Supplied text >>

# Some stuff I drew



## I-FLUX (Dec 30, 2010)

Yes, I am artistically challenged. Nonetheless, I found this one to the best of what I could do. It's not beautiful, and it's nothing awe-ish, but hey. I did not draw weapons.


----------



## Gumby (Dec 30, 2010)

It's very good I-FLUX, this reminds me of the pictures my son and now his son, draw. They are both more into this genre than I am. They draw a lot of the DC or Marvel superhero's.


----------



## FalconsHonour (Dec 30, 2010)

Hey, that's pretty good! As you're most likely aware, the hands could use a little work -- but hands are _hard_, and apart from that, it's not bad at all. Don't put yourself down so much.  The perspective is good and the pose seems fine to me. It's not really my 'style' per se (not the kind of thing I would draw, I mean, or necessarily be interested in a story about), but as a drawing on its own, I do like it. Nice going!


----------



## garza (Dec 30, 2010)

It looks a awful lot like my cousin Elmo Jr. before he disappeared that night. We ain't figgered out yet what the boy was smokin'. Akshally, it's somewat more handsomer than Elmo.

(And a very good piece of work, indeed.)


----------

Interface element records

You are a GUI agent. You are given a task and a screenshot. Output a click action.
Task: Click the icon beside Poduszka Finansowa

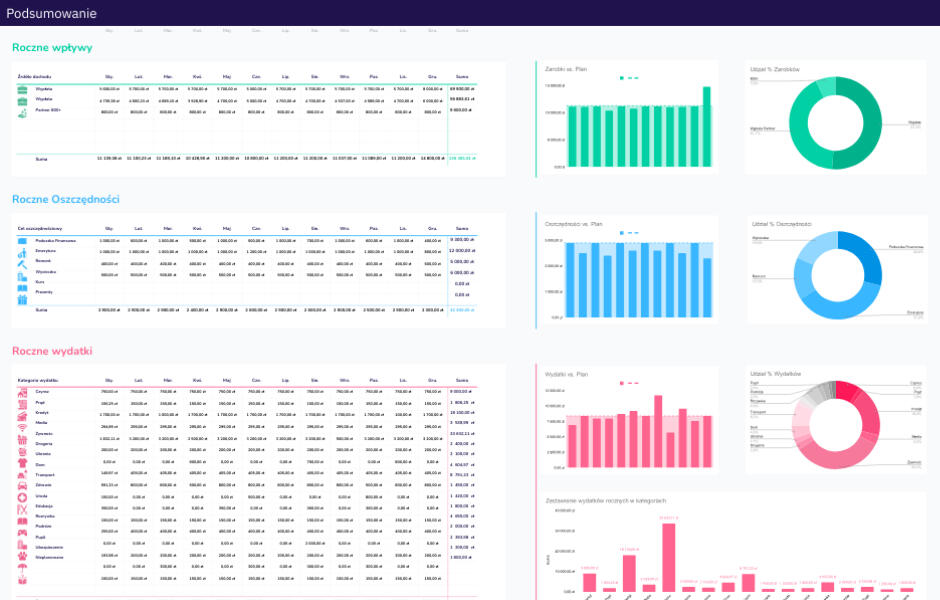[22, 240]
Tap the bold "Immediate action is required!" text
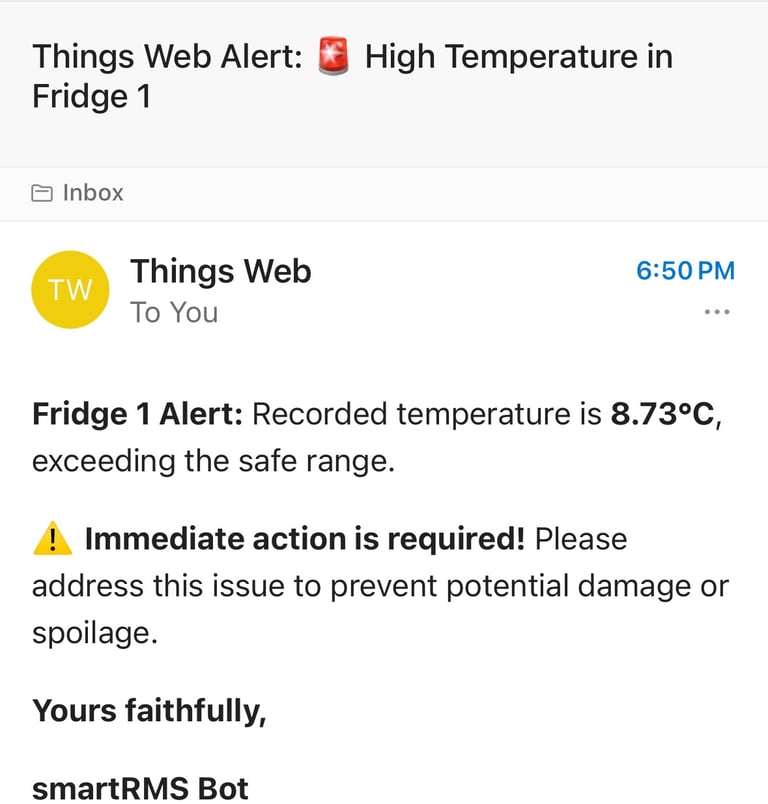The width and height of the screenshot is (768, 804). [304, 539]
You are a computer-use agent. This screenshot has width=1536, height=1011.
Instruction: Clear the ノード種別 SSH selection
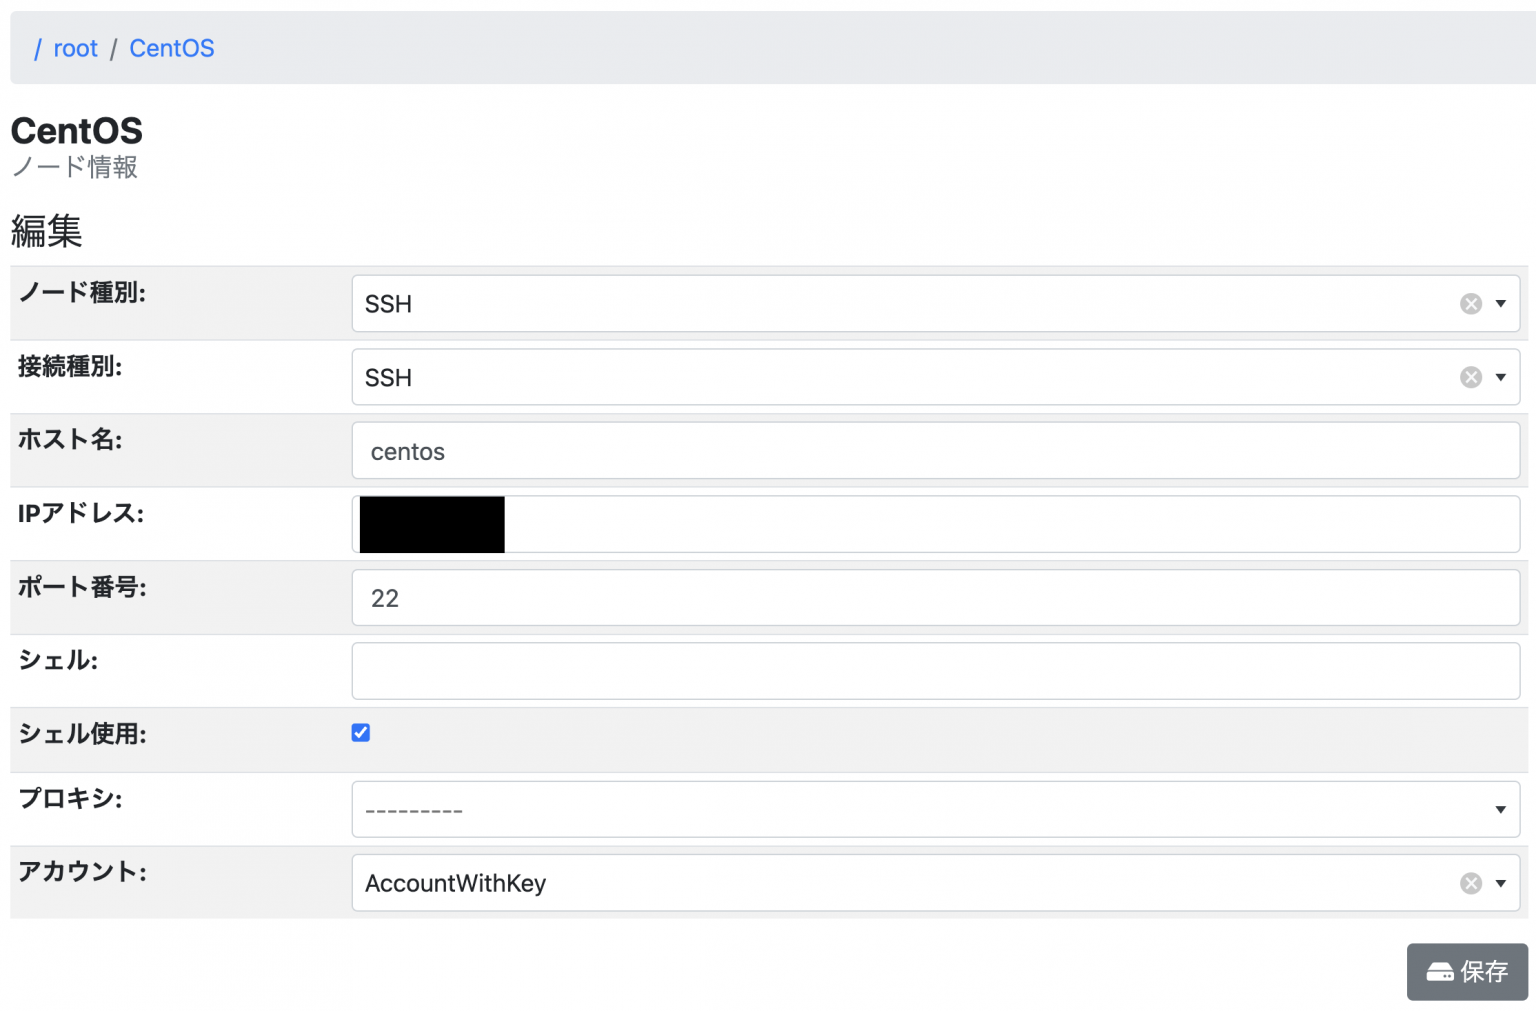pos(1470,304)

Problem >>
Turn the paragraph in the drawing thread that begins "Hey, that's pretty good!" into a short bulleted list that keeps its main points.

Completed exercise >>
- The drawing is pretty good.
- The hands need a little work, but hands are hard.
- Otherwise it's not bad at all, and the artist shouldn't be so self-critical.
- The perspective is good and the pose seems fine.
- It isn't the commenter's style or the kind of story they'd be interested in, but they like it as a drawing.
- Nice going!